Alone and full of unrequited teenage yearning, Williamson falls in with a bad crowd – dubious Mervyn Toebeck (Heath Franklin) and mysterious Spook (played with brio by Jemaine Clement) – and between them they cook up a plan to blackmail the town dandy (Chad Mills) who is having an affair with his father’s pretty new wife (Brooke Williams).
So far, so promising, and talented director Jason Stutter uses his versatile and mobile camera to generally good effect. The only problem is what’s happening in front of it. Stutter’s script itself is hard to judge because it’s played so poorly by two of his three leads (and plenty of the supporting cast, too). Newcomer Hayden Frost (Cedric) looks the part but never approaches plausibility, Finn’s presence is mostly an odd distraction but the biggest crime against casting is Aussie comic Heath Franklin in the pivotal role of Toebeck. He gets most of the great lines (many of them lifted straight from Morrieson’s gifted pen) but has no feel for them whatsoever, no feel for the English language at all. He is supposed to be cocky and inventive but Franklin’s asthmatic breathing and all round lack of energy sucks the wind out of every scene he is in. Could we not have found a New Zealander to fuck it up this badly?

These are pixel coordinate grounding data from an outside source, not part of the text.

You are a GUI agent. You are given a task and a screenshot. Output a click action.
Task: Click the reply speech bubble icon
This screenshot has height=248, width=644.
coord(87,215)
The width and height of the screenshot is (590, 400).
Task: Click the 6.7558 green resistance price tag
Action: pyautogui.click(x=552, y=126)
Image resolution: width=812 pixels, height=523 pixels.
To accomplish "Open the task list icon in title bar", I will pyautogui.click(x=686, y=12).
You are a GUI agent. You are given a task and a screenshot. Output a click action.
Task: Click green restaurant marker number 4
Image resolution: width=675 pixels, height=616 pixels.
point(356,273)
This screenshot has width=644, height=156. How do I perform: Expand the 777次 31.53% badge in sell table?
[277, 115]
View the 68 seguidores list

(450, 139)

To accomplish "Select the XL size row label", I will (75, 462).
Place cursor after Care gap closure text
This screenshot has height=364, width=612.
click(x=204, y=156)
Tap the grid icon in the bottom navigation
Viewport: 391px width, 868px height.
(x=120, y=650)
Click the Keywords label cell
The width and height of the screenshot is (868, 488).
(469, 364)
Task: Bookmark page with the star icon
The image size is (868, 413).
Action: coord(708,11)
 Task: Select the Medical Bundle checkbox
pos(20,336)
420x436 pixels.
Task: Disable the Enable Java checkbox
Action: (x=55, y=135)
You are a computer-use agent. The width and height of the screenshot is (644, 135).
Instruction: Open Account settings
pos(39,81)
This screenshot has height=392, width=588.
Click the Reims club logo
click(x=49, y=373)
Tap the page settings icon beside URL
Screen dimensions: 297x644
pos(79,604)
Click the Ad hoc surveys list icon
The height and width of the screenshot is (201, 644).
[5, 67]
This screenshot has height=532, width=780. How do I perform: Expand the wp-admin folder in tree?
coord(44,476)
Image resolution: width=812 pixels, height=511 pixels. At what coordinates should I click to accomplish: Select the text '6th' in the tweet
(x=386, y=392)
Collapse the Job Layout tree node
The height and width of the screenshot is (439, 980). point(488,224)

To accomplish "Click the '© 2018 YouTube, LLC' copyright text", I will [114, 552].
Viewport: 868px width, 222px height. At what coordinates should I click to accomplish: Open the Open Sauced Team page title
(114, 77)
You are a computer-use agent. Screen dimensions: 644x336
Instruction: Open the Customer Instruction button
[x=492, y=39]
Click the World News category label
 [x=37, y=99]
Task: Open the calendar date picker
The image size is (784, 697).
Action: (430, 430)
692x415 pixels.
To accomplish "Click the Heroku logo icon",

It’s not all awful (there’s nice supporting work by Williams and Hadleigh Walker; the production design by John Harding is first rate on a tiny budget) but Stutter’s inability to judge or direct an actor is going to hamper his career at this level.
Stutter’s restless camera is very much the style these days, as if the simple pleasures of the tripod have fallen out of favour. Luckily, Michael Haneke still has one and has used it to great effect on his masterpiece The White Ribbon, showing from the one luminous black and white print that has been imported into the country. In it, a series of mysterious incidents shock the population of a small German village during the months leading up to World War One. The old social order seems intact but, underneath the prim and proper façade humanity’s true nature can be found: greedy, fearful, suspicious, vengeful, superstitious.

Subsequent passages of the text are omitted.